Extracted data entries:
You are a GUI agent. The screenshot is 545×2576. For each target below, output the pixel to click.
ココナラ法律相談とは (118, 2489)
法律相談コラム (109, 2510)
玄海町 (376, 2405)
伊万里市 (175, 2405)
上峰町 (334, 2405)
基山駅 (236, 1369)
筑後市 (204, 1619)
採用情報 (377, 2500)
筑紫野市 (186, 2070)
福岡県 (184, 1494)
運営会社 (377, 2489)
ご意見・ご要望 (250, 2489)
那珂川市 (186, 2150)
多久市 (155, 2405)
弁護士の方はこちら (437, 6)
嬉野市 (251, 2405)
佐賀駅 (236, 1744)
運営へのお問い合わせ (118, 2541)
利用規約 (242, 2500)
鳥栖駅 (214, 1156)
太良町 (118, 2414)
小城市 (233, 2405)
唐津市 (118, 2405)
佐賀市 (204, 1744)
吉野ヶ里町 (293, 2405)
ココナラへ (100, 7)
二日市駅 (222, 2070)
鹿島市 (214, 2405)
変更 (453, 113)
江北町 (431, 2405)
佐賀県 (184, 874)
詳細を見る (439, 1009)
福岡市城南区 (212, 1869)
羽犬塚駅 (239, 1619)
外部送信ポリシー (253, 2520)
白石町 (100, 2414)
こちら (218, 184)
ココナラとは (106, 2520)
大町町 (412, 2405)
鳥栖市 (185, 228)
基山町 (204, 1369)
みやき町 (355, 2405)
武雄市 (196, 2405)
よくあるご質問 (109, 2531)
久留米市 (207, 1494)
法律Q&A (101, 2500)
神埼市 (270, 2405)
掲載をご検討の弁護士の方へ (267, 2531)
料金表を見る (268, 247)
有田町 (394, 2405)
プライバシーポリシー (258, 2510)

→ ACTIVITY
Retype each of the preceding records exactly as printed.

→ FINISHED TASK
You are a GUI agent. The screenshot is 545×2576. For each target below, output the pixel to click.
ココナラ法律相談とは (118, 2489)
法律相談コラム (109, 2510)
玄海町 (376, 2405)
伊万里市 (175, 2405)
上峰町 (334, 2405)
基山駅 (236, 1369)
筑後市 (204, 1619)
採用情報 (377, 2500)
筑紫野市 (186, 2070)
福岡県 (184, 1494)
運営会社 (377, 2489)
ご意見・ご要望 (250, 2489)
那珂川市 (186, 2150)
多久市 (155, 2405)
弁護士の方はこちら (437, 6)
嬉野市 (251, 2405)
佐賀駅 (236, 1744)
運営へのお問い合わせ (118, 2541)
利用規約 (242, 2500)
鳥栖駅 (214, 1156)
太良町 (118, 2414)
小城市 (233, 2405)
唐津市 (118, 2405)
佐賀市 (204, 1744)
吉野ヶ里町 (293, 2405)
ココナラへ (100, 7)
二日市駅 (222, 2070)
鹿島市 (214, 2405)
変更 (453, 113)
江北町 (431, 2405)
佐賀県 (184, 874)
詳細を見る (439, 1009)
福岡市城南区 (212, 1869)
羽犬塚駅 (239, 1619)
外部送信ポリシー (253, 2520)
白石町 (100, 2414)
こちら (218, 184)
ココナラとは (106, 2520)
大町町 (412, 2405)
鳥栖市 (185, 228)
基山町 (204, 1369)
みやき町 (355, 2405)
武雄市 (196, 2405)
よくあるご質問 (109, 2531)
久留米市 (207, 1494)
法律Q&A (101, 2500)
神埼市 (270, 2405)
掲載をご検討の弁護士の方へ (267, 2531)
料金表を見る (268, 247)
有田町 (394, 2405)
プライバシーポリシー (258, 2510)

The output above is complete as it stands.